Oldham returned to the Tigers in 1920, playing in 39 games, including 22 as a starter. He had a record of 8–13 with a 3.85 ERA (Adjusted ERA+ of 97).

In 1921, Oldham was the #3 starter behind Dutch Leonard and Hooks Dauss on the 1921 Tigers team that set all time American League records with 1724 runs scored and a team batting average of .316. But without pitching, the 1921 team finished in sixth place, 27 games behind the Yankees. With a 4.24 ERA (11-14 record), Oldham had the second lowest ERA on the 1921 team.

In 1921, Ty Cobb became the Tigers' manager. Shortly after an interview in which he told a reporter that "his aim was to use tact and diplomacy" in dealing with players, Cobb called time-out from his position in center field, "ran in, wrested the ball from pitcher Red Oldham's hand, and gave him a dressing-down before calling in a reliever."

Oldham played his final season in Detroit in 1922, going 10–13 with a 4.67 ERA (Adjusted ERA+ of 83).

==Minor leagues==
On November 24, 1922, The New York Times reported that Oldham, who was under investigation by Judge Landis on the charge of playing winter baseball in Los Angeles, had announced that he would retire from baseball and go into business.

There were also published reports that Odham signed on with the Santa Rita team in the Copper League. It was reported that during the 1924 season, the Santa Rita team had signed up Oldham to pitch. Santa Rita tried to sneak him into the game under the assumed name of Miller. The El Paso team, however, caught them at their game and refused to play if Oldham participated.

==Pittsburgh Pirates==
Oldham made it back to the big leagues in 1925 with the Pittsburgh Pirates. He appeared in 11 games and had a record of 3–2 in 53 innings pitched. His ERA in 1925 was 3.91, well below the league average, for a career high Adjusted ERA+ of 115.

Oldham accompanied the Pirates to the 1925 World Series against the Washington Senators. He pitched the final inning of Game 7 on October 15, 1925, before 42,856 fans at Forbes Field in Pittsburgh. In the 8th inning, AL MVP Roger Peckinpaugh homered to put the Senators on top 7–6. In the bottom of the 8th inning, the Pirates scored three runs to take a 9–7 lead. Then, in the top of the 9th inning, Oldham entered the game with the heart of the Washington lineup coming to bat. Oldham proceeded to pitch a masterful 1-2-3 inning against three future Hall of Famers. He struck out Sam Rice looking, got Bucky Harris on a lineout to second base, and finished the game by striking out Goose Goslin looking. The Pirates won the game and the World Series with Oldham on the mound. Walter Johnson was the losing pitcher for the Senators.

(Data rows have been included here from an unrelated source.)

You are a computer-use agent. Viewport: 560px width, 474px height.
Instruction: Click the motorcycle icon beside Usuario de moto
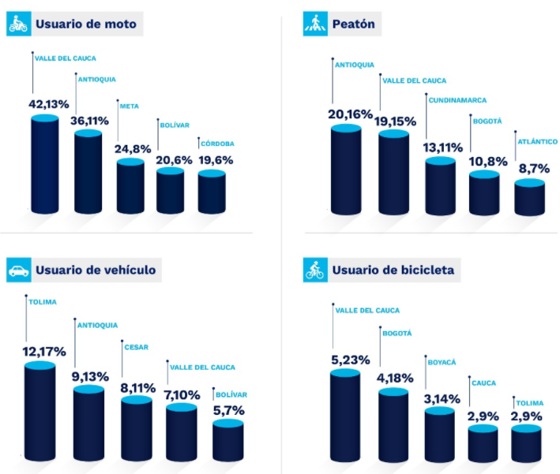pos(17,24)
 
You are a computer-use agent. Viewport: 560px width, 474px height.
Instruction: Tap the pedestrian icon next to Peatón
pos(314,24)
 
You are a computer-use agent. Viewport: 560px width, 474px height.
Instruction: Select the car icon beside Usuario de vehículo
pos(17,271)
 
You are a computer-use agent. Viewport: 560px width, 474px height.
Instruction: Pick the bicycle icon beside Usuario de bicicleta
pos(314,271)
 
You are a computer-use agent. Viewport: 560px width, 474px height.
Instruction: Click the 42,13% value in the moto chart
pos(49,104)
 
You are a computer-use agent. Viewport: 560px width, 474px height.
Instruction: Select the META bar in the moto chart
pos(130,187)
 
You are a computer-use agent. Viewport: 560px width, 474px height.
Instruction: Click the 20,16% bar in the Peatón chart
pos(345,170)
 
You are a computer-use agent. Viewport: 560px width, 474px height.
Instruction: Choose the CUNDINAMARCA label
pos(457,100)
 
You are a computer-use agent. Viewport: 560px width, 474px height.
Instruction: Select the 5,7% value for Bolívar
pos(229,410)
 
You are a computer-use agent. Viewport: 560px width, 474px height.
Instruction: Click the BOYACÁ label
pos(443,362)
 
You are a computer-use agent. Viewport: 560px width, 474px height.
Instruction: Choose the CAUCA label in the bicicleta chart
pos(483,383)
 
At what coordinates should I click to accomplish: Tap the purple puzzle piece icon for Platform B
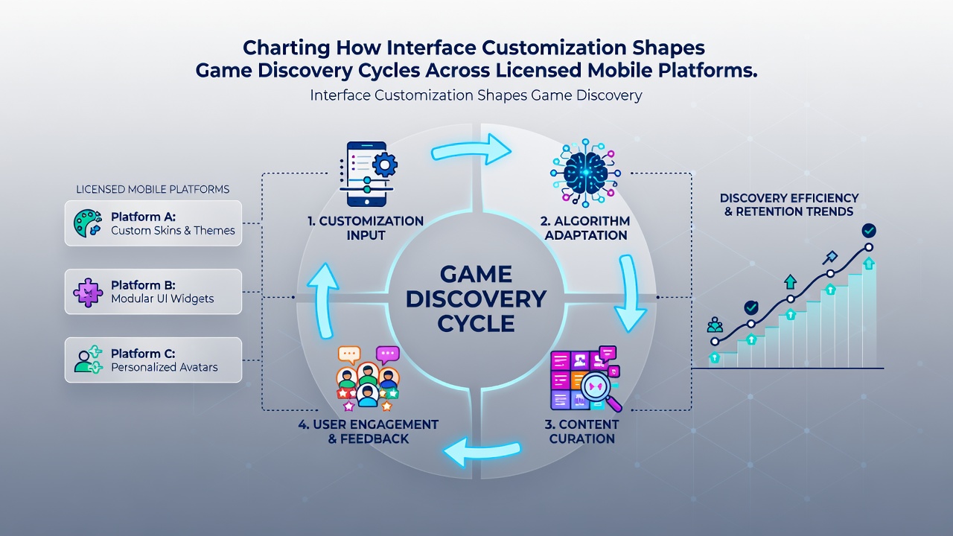point(88,293)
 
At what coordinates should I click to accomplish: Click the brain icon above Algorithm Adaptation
point(585,173)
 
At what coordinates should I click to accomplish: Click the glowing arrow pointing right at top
point(471,150)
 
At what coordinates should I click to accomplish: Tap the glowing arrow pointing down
point(629,293)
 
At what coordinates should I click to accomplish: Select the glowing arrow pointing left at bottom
point(481,450)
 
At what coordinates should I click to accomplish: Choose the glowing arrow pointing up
point(323,300)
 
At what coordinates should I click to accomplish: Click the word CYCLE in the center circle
point(476,324)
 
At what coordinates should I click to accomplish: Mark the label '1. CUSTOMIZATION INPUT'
point(366,228)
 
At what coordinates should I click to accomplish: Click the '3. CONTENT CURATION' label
point(581,431)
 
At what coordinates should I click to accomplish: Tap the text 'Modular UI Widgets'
point(162,299)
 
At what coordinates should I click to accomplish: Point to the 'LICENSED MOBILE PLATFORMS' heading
point(153,189)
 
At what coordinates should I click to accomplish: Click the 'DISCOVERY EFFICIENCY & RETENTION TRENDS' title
point(789,205)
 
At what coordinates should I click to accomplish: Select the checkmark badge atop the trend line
point(869,231)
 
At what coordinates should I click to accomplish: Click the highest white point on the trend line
point(869,247)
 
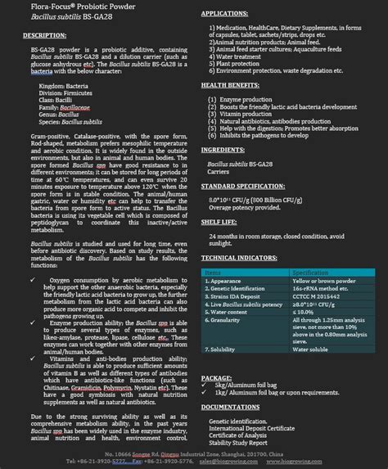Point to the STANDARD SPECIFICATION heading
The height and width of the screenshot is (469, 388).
(x=250, y=186)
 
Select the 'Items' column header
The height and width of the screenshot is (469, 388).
(x=214, y=272)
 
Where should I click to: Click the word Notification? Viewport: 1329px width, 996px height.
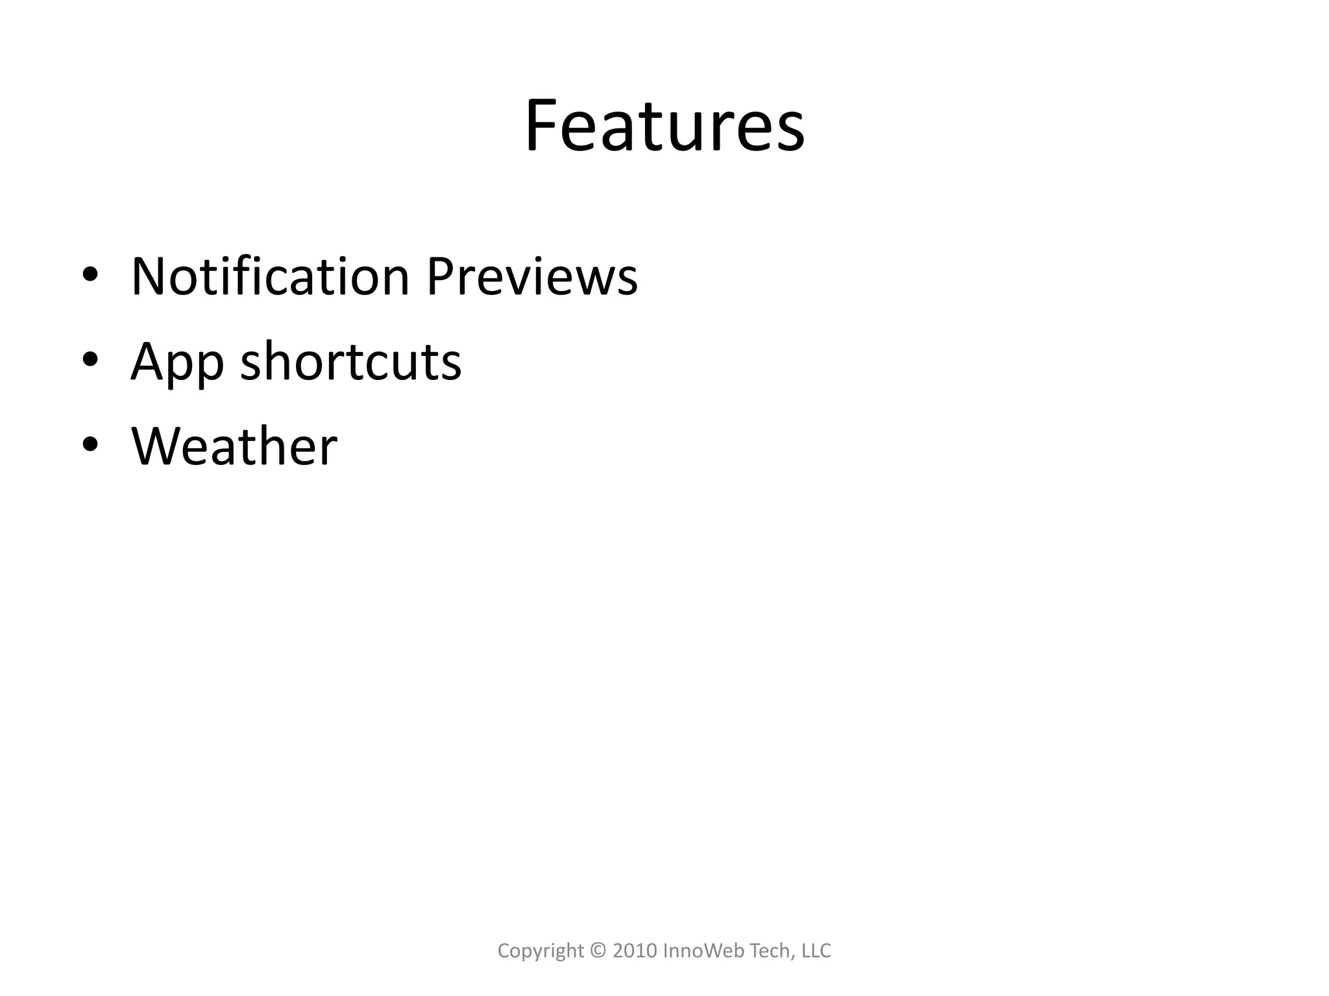pyautogui.click(x=270, y=277)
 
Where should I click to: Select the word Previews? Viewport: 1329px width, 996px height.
pyautogui.click(x=531, y=277)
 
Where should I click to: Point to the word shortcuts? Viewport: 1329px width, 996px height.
pyautogui.click(x=350, y=361)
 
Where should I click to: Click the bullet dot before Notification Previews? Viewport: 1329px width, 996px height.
pyautogui.click(x=90, y=274)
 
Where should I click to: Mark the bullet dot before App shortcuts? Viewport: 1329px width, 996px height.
pyautogui.click(x=90, y=359)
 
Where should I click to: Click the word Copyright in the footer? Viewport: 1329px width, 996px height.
pyautogui.click(x=541, y=951)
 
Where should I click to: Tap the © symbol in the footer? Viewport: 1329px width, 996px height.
pyautogui.click(x=598, y=951)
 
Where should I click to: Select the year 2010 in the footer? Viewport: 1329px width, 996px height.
pyautogui.click(x=635, y=951)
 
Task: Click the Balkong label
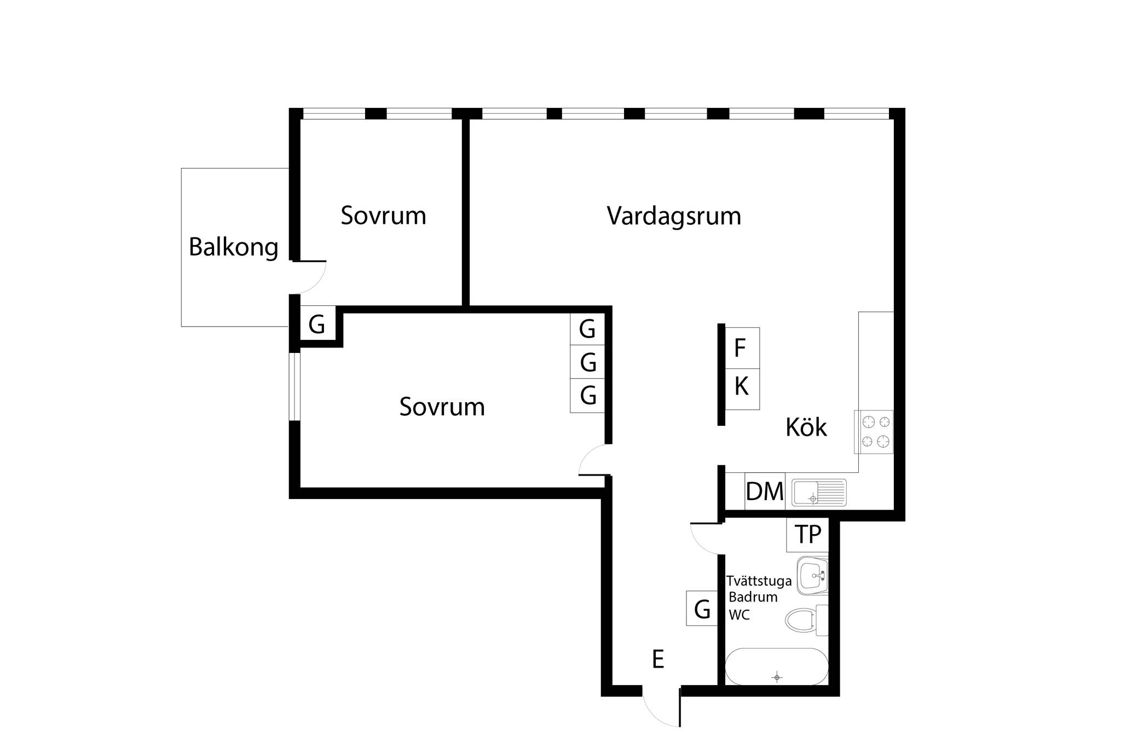[234, 248]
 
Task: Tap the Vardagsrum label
[674, 216]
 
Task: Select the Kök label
[806, 427]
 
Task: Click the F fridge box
[742, 348]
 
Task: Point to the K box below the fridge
[742, 389]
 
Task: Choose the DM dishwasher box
[765, 491]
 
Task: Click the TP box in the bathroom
[807, 535]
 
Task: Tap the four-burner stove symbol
[874, 432]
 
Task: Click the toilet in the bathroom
[807, 621]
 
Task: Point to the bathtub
[777, 667]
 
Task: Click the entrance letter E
[658, 659]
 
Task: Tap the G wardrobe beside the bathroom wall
[702, 608]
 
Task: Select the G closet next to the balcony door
[317, 325]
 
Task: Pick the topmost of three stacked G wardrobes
[587, 329]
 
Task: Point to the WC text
[739, 615]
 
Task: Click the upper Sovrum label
[383, 216]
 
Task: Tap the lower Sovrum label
[442, 407]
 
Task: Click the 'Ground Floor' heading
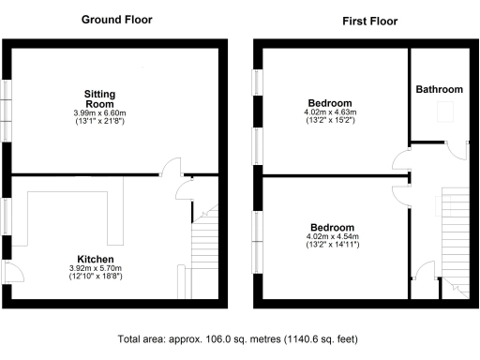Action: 116,20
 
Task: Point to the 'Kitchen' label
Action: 97,257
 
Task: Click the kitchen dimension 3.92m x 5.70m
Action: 97,268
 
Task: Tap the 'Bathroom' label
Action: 439,90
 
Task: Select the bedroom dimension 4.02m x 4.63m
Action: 329,113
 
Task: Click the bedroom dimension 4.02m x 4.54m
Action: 333,238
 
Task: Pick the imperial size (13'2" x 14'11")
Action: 333,248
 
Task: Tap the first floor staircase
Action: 455,234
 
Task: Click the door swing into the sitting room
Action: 172,167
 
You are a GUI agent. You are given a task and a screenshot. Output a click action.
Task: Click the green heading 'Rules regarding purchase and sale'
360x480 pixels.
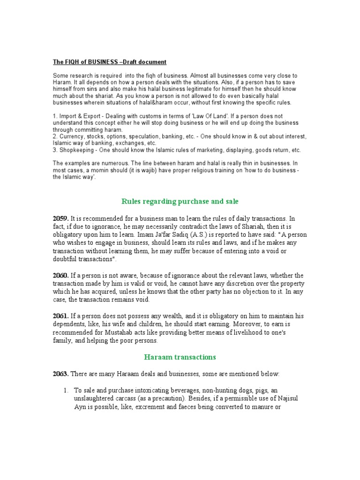pos(180,202)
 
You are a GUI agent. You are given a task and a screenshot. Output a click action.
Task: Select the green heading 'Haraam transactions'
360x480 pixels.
pos(180,357)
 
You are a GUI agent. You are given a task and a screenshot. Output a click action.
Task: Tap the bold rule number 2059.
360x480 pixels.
pos(60,218)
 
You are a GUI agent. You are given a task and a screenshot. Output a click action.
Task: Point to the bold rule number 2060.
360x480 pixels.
pos(60,275)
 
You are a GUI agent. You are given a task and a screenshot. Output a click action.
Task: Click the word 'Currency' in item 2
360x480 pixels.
pos(71,136)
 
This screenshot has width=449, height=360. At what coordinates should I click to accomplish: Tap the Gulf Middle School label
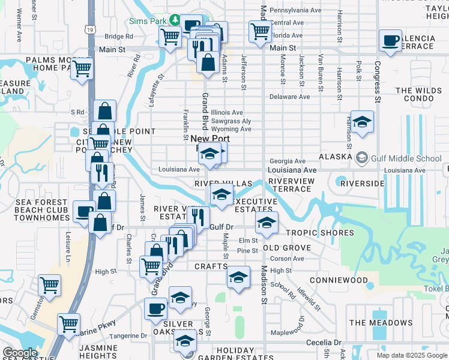(407, 159)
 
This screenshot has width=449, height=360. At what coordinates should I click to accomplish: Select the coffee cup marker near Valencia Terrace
(390, 41)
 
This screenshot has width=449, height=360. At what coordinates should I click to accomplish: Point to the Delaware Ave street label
(289, 97)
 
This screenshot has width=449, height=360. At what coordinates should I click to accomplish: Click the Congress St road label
(378, 82)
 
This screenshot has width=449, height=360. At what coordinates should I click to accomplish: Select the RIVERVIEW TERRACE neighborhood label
(291, 185)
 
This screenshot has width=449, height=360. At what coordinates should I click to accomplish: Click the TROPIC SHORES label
(319, 233)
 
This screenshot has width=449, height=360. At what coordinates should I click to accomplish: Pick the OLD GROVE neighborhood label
(287, 248)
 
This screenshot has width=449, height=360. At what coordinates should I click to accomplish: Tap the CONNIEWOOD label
(339, 280)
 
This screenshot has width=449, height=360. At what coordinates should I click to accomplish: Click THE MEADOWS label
(381, 323)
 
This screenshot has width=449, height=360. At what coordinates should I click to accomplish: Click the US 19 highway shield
(90, 29)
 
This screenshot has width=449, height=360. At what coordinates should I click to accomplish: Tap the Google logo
(20, 352)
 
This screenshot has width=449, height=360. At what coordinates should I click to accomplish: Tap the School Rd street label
(283, 290)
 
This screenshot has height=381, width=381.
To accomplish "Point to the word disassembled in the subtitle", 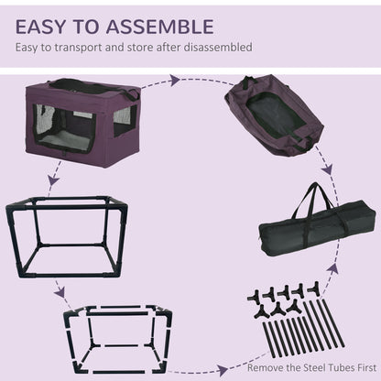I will coord(219,46).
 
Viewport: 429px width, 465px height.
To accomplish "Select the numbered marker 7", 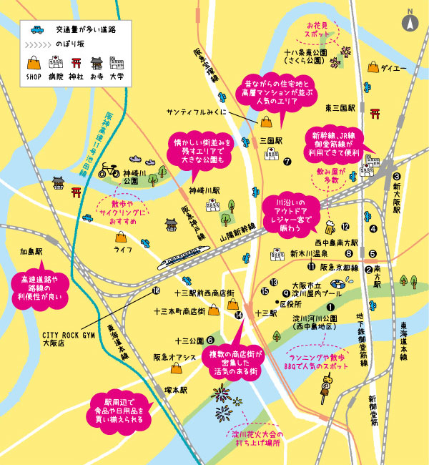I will tap(287, 162).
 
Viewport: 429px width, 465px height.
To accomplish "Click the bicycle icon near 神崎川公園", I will tap(109, 170).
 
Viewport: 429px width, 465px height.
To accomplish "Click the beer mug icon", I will tap(330, 229).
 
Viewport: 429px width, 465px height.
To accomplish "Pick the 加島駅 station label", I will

In 1926, Oldham's ERA soared to a career high 5.64 (Adjusted ERA+ of 70). He played his last major league game on July 8, 1926.

==Career statistics and death==
In his seven major league seasons, Oldham appeared in 176 games (92 as a starter) and had a record of 39–48 with 292 walks, 267 strikeouts, and an ERA of 4.15.

Oldham was a better than average hitting pitcher, posting a .226 batting average (64-for-283) with 35 runs, 2 home runs, 30 RBIs and 22 bases on balls. He had 13 RBI in 1922 as a member of the Tigers.

Oldham died in Costa Mesa, California at age 67 in 1961.